Exercise: Could you reproduce, word for word, everything in the Operation Oration passage from "Elsewhere Axis attempts" down to "not worth it."?

=== Supplied text ===

New Zealand forces prepared for an assault on Takrouna, then held by the Italian 66th regiment, elements of Paratroopers Division "Folgore", elements of Italian Granatieri and one German company. At dawn on 20 April, Lance-sergeant Haane Te Rauawa Manahi led a platoon on an attack up the hill, and successfully overran the Italian defenses. Manahi then left to locate reinforcements, returning with a section of C Company and another platoon, successfully resisting an Axis counterattack.

By the end of the first day it was clear a breakthrough had not been achieved. General Fritz Bayerlein, the commander of the German units within 1st Italian Army ordered counter attacks to stem the allied advanced, and on 20/21st April this was implemented. The 16th "Pistoia" launched several counter attacks towards Enfidaville but were beaten back. The hill at Takrouna was however retaken and the New Zealanders, in turn launched another attack in the afternoon and, with artillery support, retook first the ledge and then the village on the summit, taking 300 prisoners.

Elsewhere Axis attempts to retake the lost ground were repelled with severe losses on both sides. Despite this, the British renewed their attack and 4th Indian Division were able take to sections of Djebel Garci, located approximately twelve miles from the coast. The position was held against Axis counter attacks, but 4th Indian held on to this part of the Djebel. Most of the gains made by the 50th Division took place along the coastline, before being halted by heavy resistance. The divisional Commander Sidney Kirkman was ordered to pull the division out of the line.

By this time Montgomery learned that the Axis position in Africa was hopeless through ULTRA intelligence. As a result he ordered Oration to be terminated late on 21 April as further casualties in his opinion were not worth it.

==Aftermath==
With this new intelligence, Montgomery authorised local minor attacks in order to keep the pressure on Axis forces in front of the Eighth Army while a new attack - operation Vulcan was to take place very soon after Oration. 50th Division was replaced by the inexperienced 56th (London) Division.

Operation Oration was a mixed success, Endifavile, Takrouna, large sections of the coast and part of the inland had been secured. A breakthrough however hadn't been achieved and the cost had been some 1,100 troops. Some 500 from 4th Indian division and 600 from the 1st New Zealand Division had been casualties. German and Italian losses were also heavy, but these were not able to be replaced. In addition some 1,500 (mostly Italian) had been captured.

=== Information given ===

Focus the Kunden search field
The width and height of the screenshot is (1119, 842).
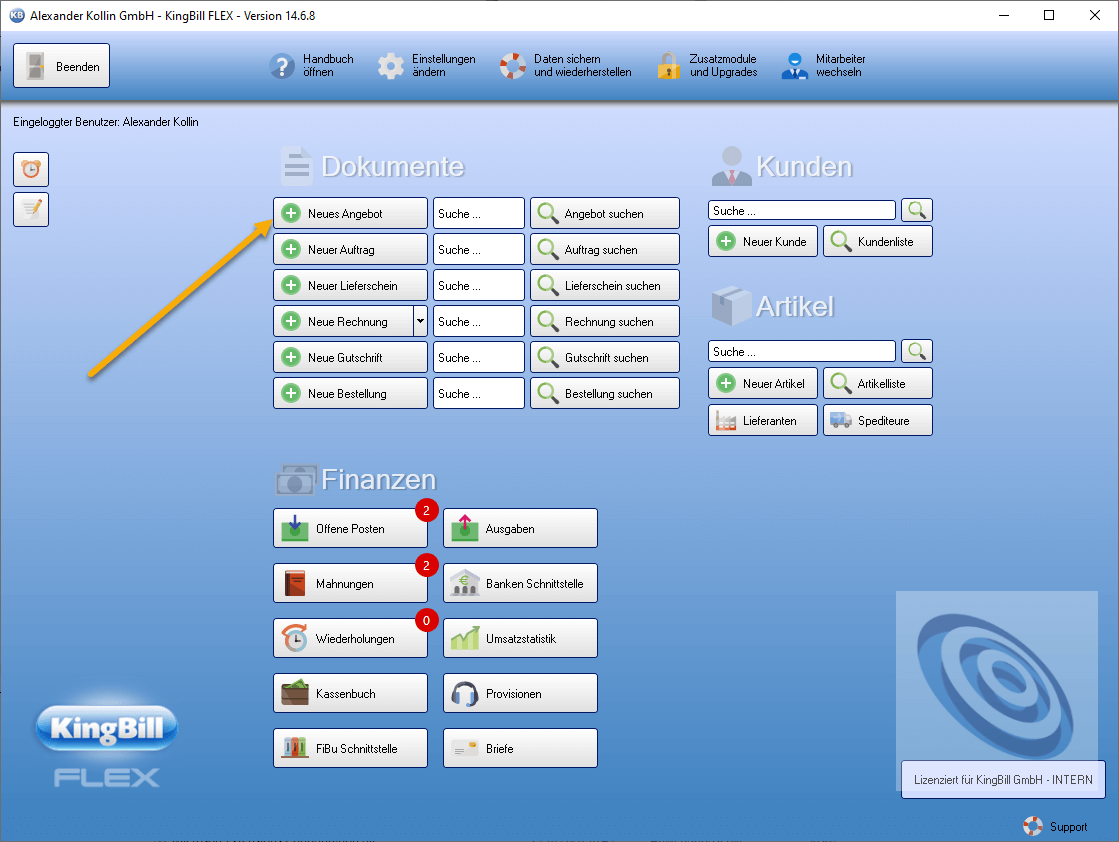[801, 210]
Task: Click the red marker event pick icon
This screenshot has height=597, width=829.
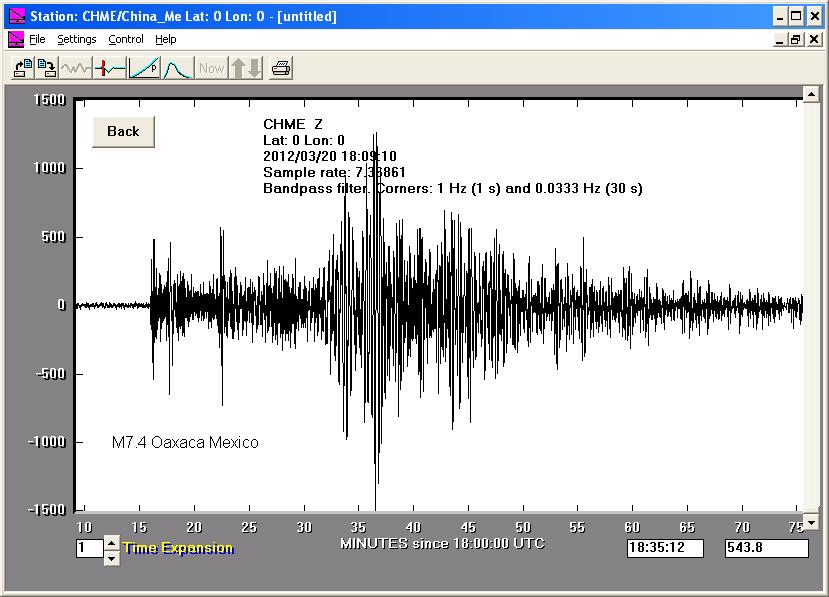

===

Result of the task:
Elsewhere Axis attempts to retake the lost ground were repelled with severe losses on both sides. Despite this, the British renewed their attack and 4th Indian Division were able take to sections of Djebel Garci, located approximately twelve miles from the coast. The position was held against Axis counter attacks, but 4th Indian held on to this part of the Djebel. Most of the gains made by the 50th Division took place along the coastline, before being halted by heavy resistance. The divisional Commander Sidney Kirkman was ordered to pull the division out of the line.

By this time Montgomery learned that the Axis position in Africa was hopeless through ULTRA intelligence. As a result he ordered Oration to be terminated late on 21 April as further casualties in his opinion were not worth it.